The district court granted summary judgment to United, but the Ninth Circuit Court of Appeals overturned summary judgment on the novation claim and remanded for further proceedings. The Ninth Circuit noted that in determining whether a new agreement is meant to extinguish an old one, the court must determine the parties’ intent. In making this inquiry, the court must determine “whether the changes between the old and new obligations were sufficiently substantial to show an ‘extinguishment’ of the old obligation and a replacement by the new one.” Where the changes between the two agreements are “drastic,” the court may find that there has been a novation. For example, where the only changes between two loan agreements are changes to the payment schedule, additional interest payments, or the inclusion of an acceleration clause, courts have found that there is not a novation. See, e.g., Alexander v. Angel, 37 Cal. 2d 856 (1951).
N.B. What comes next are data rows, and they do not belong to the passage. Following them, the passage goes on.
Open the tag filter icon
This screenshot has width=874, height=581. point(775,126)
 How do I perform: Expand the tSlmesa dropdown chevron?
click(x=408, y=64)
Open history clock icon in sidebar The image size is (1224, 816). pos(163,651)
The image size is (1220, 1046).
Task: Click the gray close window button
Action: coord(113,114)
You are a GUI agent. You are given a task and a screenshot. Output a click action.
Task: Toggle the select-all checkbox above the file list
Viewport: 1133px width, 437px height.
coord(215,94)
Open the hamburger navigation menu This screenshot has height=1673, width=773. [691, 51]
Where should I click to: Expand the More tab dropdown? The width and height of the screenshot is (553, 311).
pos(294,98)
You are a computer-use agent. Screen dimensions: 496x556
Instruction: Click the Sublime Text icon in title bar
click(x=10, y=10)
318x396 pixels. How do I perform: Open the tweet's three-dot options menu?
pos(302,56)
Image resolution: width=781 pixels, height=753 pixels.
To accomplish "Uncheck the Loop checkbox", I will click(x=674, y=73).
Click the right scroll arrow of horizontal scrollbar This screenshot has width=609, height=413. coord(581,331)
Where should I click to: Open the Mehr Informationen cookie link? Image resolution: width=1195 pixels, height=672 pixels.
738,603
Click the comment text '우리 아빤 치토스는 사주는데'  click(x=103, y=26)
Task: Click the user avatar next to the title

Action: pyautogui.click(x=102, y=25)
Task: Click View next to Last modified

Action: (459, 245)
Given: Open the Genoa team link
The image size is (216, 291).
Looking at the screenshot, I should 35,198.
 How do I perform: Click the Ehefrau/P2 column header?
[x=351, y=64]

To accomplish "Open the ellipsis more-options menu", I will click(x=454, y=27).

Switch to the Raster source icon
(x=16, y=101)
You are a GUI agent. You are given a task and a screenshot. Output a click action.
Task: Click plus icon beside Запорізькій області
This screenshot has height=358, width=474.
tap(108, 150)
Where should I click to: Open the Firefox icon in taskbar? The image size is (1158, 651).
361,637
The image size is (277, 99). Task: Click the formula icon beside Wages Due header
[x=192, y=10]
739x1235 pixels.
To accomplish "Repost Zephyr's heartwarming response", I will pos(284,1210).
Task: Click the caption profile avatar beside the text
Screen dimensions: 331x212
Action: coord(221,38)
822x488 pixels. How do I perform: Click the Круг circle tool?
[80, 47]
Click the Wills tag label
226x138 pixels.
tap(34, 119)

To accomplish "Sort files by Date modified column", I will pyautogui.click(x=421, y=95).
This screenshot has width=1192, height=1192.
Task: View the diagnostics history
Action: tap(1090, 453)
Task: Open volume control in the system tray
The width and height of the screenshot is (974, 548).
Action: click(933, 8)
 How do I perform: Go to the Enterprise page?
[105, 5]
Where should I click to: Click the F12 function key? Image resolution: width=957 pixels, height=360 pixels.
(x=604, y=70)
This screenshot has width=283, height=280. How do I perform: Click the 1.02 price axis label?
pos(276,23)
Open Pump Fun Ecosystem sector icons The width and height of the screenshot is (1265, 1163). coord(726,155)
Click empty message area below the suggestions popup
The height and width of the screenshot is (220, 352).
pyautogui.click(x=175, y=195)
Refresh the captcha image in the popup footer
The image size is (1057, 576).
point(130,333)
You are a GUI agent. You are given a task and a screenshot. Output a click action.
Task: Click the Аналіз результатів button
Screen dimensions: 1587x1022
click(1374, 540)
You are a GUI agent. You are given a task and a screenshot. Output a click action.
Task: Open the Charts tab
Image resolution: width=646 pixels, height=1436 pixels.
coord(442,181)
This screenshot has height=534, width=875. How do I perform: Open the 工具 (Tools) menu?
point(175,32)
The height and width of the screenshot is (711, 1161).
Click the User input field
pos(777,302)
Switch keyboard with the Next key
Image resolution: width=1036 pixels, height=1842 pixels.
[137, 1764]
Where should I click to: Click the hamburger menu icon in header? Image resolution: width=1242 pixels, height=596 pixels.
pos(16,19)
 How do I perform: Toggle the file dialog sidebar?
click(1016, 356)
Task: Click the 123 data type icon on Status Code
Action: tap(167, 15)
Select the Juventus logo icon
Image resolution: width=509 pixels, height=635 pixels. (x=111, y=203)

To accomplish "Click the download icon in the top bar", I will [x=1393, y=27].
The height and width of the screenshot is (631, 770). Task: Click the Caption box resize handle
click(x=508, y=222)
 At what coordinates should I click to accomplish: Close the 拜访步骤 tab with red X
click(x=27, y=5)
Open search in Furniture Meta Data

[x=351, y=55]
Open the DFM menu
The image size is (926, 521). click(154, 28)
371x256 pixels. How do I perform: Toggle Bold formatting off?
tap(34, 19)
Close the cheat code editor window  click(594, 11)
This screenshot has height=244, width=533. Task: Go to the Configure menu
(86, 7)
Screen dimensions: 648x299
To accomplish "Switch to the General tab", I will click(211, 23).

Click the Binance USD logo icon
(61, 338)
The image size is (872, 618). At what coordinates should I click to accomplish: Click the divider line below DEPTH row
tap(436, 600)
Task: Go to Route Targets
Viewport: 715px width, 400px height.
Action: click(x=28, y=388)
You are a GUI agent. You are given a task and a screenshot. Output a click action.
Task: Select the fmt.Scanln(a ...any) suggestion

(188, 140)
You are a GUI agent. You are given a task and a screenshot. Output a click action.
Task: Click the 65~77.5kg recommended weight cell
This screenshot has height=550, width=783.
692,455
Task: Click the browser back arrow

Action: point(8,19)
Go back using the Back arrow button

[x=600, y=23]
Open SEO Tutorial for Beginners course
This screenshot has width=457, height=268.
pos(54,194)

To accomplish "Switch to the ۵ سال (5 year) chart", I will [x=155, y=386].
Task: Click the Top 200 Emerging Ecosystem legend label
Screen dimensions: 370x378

In the Fanucchi case, however, the Ninth Circuit found additional “drastic” changes that supported novation. For example, United had relinquished a substantial portion of its security interest by subordinating its lien to new crop lenders, and United had allegedly agreed to a potential 30-40% reduction of its principal. Furthermore, the court found that the parties’ conduct in 1996 and 1997 indicated that the oral agreement had extinguished and replaced the written contract, because United performed during those years under the terms of the oral agreement by subordinating its lien to new crop lenders and taking only 60 percent of the proceeds remaining after the new crop lenders were paid. The Ninth Circuit therefore held that, if Fanucchi’s evidence were believed, the original, written loan agreement was novated by United’s new, oral promises.